If you are using dynamic smart array raid then the temp of the disk are reported correctly and the fan speed should be low. If you are using AHCI the disk temperatures are reported via Agentless management service for ILO 5 which software is not available for FreeBSD and Fan is running on high speed. There's similar issue when you are using non complain NMVE drive with missing temperature reporting.






						Document Display | HPE Support Center
					






					support.hpe.com
				









						Document Display | HPE Support Center
					






					support.hpe.com


----------



## Denis Shaposhnikov (Apr 18, 2021)

Just for imagination. Right now iLO on my server shows fan speed 34% and this is very loud.


----------



## VladiBG (Apr 18, 2021)

> The fan speed remains between 6% and 8% for all three fans from the concern of high fan speed (above 30%) once Agentless Management Service is installed


----------



## benoitc (Apr 18, 2021)

VladiBG said:


> If you are using dynamic smart array raid then the temp of the disk are reported correctly and the fan speed should be low. If you are using AHCI the disk temperatures are reported via Agentless management service for ILO 5 which software is not available for FreeBSD and Fan is running on high speed. There's similar issue when you are using non complain NMVE drive with missing temperature reporting.
> 
> 
> 
> ...


thanks for the link. I'm not sure then if i will use freebsd then on this machine  One of the main reason I wanted to do it was ZFS.
I thought that the  HPE Smart Array E208i-p SR Gen10 will let freebsd correctly report the temperature even in HBA.


----------



## VladiBG (Apr 18, 2021)

If you haven't already bought this one i would recommend to select a server with redundant power supply with hardware raid controller like P400 series and use SAS drives.


----------



## benoitc (Apr 18, 2021)

VladiBG said:


> If you haven't already bought this one i would recommend to select a server with redundant power supply with hardware raid controller like P400 series and use SAS drives.

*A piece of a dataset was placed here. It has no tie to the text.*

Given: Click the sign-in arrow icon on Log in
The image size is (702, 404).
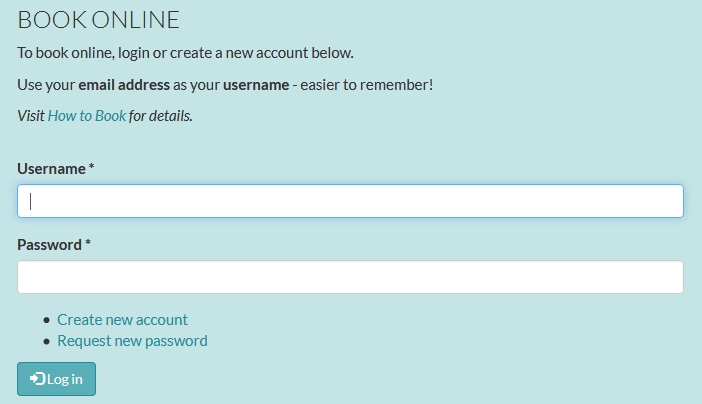Looking at the screenshot, I should (x=38, y=379).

hrm I have already one machine (redundant supply) and SAS drives but with this controller; I will look at changong it for the second one . So you mean using hardware raid with freebsd instead of using ZFS?


----------



## Denis Shaposhnikov (Apr 18, 2021)

benoitc said:


> I thought that the HPE Smart Array E208i-p SR Gen10 will let freebsd correctly report the temperature even in HBA.

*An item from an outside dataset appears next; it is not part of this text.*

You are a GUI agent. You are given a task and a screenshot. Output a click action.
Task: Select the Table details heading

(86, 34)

I thought the same and bought this controller. And yes, it reports the temperature. At least I see it through iLO. Without Smart Array fan speed was 70%, now it's just 30%.


----------



## VladiBG (Apr 19, 2021)

benoitc said:


> So you mean using hardware raid with freebsd instead of using ZFS?

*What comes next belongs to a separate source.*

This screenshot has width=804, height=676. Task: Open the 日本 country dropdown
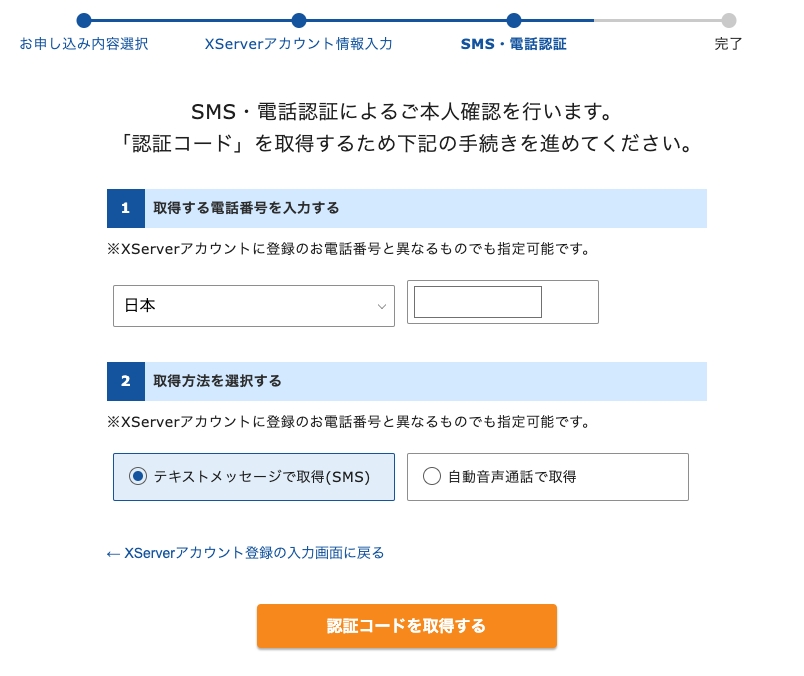(x=254, y=306)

Yes, instead of ZFS use UFS. Note that for RAID 5 you need flash-backed write cache (FBWC) it's actually 72-bit DDR3 memory for r/w cache. You still have UFS snapshots and live system remote backups using dump no journal (ufs, local, soft-updates)

Here is one of my servers (DL 380 G9)
HPE Smart Array P440 Controller is a low-profile, PCIe3 x8, 12 Gb/s SAS RAID



> ciss0: <HP Smart Array P440> port 0x3000-0x30ff mem 0x92e00000-0x92efffff,0x92f00000-0x92f003ff at device 0.0 numa-domain 0 on pci2
> ciss0: PERFORMANT Transport
> 
> camcontrol devli
> ...


----------



## benoitc (Apr 20, 2021)

also for the record in lba mode when the controller allows hybrid mode, fans stay happily at 11%. on gen10 temperature is fetched by ilo 5 without the need of the agent according the spec (screenshot attached) .


----------